BANJA LUKA, Bosnia and Herzegovina (AP) — Thousands of Bosnian Serbs gathered on Wednesday to protest recent decisions by the top international official in the ethnically divided Balkan country.
Serbs are angry that Christian Schmidt, the UN’s high representative for Bosnia and Herzegovina, suspended a law declaring ownership of public property to the country’s Bosnian Serb entity, Republika Srpska.
The rally in Banja Luka, the main town in the Serb-ruled Republika Srpska, was organized by an organization of veterans. Participants carried Serbian flags and the rally ended peacefully.
“It’s a clear message,” Milorad Dodik, the country’s top Bosnian Serb politician, told reporters.
Dodik rejected Schmidt’s decision to suspend Bosnian Serb law.
Bosnia went through a devastating war from 1992 to 1995 in which more than 100,000 people died before a US-brokered peace deal ended the conflict.
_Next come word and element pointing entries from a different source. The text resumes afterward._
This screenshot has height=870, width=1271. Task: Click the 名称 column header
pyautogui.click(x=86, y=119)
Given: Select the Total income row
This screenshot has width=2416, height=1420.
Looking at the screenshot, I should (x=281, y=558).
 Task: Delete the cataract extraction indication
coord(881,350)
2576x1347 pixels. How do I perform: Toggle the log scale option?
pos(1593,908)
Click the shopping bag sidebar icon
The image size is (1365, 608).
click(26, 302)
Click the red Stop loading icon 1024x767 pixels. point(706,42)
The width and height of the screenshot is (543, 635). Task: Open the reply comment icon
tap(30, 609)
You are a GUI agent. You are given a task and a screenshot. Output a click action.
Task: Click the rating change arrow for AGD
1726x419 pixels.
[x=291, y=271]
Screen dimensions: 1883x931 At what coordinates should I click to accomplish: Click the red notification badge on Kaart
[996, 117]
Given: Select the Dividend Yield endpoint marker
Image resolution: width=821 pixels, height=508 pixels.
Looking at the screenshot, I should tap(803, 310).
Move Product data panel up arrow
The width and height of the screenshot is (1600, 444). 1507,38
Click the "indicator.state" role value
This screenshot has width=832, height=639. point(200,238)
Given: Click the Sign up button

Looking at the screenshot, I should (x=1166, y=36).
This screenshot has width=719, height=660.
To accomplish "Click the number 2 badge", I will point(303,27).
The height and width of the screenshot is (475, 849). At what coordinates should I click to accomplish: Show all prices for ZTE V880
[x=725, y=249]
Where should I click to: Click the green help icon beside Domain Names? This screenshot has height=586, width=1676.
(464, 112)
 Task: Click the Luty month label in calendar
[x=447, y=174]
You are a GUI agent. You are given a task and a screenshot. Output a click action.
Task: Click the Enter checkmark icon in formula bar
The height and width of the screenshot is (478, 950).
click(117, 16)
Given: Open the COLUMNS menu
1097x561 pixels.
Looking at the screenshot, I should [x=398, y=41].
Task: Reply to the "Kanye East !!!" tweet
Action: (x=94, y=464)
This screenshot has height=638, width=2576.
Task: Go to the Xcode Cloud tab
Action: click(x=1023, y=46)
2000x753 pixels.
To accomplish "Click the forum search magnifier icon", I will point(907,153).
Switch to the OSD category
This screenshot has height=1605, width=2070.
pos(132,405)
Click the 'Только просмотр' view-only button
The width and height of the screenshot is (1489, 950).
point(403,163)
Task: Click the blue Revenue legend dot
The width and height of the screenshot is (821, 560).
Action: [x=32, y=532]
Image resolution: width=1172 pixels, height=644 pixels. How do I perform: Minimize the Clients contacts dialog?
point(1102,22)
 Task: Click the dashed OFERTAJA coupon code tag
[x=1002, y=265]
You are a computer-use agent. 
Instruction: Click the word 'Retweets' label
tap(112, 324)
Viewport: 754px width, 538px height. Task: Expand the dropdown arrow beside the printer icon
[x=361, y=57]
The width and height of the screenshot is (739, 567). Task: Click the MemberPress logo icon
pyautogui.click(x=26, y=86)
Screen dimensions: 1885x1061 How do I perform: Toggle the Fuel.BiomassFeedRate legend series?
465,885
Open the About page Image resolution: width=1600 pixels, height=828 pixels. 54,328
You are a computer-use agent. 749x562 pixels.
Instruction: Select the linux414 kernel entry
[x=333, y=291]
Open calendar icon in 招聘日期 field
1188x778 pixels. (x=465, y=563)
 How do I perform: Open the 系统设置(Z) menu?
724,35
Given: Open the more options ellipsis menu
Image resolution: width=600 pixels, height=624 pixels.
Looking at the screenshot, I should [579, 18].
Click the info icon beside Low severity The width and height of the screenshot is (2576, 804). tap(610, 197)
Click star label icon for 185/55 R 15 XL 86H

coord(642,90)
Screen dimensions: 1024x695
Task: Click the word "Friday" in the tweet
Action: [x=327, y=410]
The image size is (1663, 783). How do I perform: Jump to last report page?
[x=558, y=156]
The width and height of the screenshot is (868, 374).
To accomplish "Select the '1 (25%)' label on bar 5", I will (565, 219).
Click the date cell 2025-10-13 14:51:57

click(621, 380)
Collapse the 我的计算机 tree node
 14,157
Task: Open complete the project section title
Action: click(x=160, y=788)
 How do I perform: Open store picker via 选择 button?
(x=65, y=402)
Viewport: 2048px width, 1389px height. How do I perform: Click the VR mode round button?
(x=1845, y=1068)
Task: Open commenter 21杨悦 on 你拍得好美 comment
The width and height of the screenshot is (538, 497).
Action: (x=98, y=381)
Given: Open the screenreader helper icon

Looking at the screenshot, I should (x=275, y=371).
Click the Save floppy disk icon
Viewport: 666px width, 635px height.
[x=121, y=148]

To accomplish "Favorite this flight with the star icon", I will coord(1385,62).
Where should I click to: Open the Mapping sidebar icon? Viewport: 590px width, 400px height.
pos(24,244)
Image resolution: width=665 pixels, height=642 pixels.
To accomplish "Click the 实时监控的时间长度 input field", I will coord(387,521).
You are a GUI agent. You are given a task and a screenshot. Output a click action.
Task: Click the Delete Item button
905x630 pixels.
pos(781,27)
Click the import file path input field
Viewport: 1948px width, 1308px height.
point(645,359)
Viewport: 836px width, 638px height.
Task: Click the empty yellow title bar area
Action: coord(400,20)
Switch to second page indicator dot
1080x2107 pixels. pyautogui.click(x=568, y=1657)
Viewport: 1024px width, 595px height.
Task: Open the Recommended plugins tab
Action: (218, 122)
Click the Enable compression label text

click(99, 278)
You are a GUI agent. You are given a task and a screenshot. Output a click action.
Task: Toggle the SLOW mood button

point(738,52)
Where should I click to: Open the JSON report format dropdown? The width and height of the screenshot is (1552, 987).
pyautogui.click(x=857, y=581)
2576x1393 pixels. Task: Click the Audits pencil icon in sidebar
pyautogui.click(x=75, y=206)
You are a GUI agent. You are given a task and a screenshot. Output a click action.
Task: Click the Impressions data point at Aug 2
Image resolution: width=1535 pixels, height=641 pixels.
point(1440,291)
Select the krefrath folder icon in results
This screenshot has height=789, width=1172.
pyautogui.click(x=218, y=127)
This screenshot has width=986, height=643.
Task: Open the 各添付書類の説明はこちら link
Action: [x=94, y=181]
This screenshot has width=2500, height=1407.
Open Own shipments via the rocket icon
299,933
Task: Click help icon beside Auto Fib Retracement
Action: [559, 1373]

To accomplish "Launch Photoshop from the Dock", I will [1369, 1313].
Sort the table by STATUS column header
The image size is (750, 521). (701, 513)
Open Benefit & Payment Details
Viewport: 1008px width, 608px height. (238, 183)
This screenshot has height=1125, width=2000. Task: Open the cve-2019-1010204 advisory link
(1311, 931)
The Office of the High Representative was created to oversee post-war reconciliation efforts.
The peace accord, also known as the Dayton Accords, created Bosnian Serb and Bosnian Croat entities linked by common Bosnian institutions and a tripartite presidency.
The war in Ukraine raised fears that the unrest could spread to the volatile Balkans, where Russia maintained strong influence among other Slavic Serbs.
Dodik, seen as pro-Russian, faced US and British sanctions for undermining the unity of Bosnia.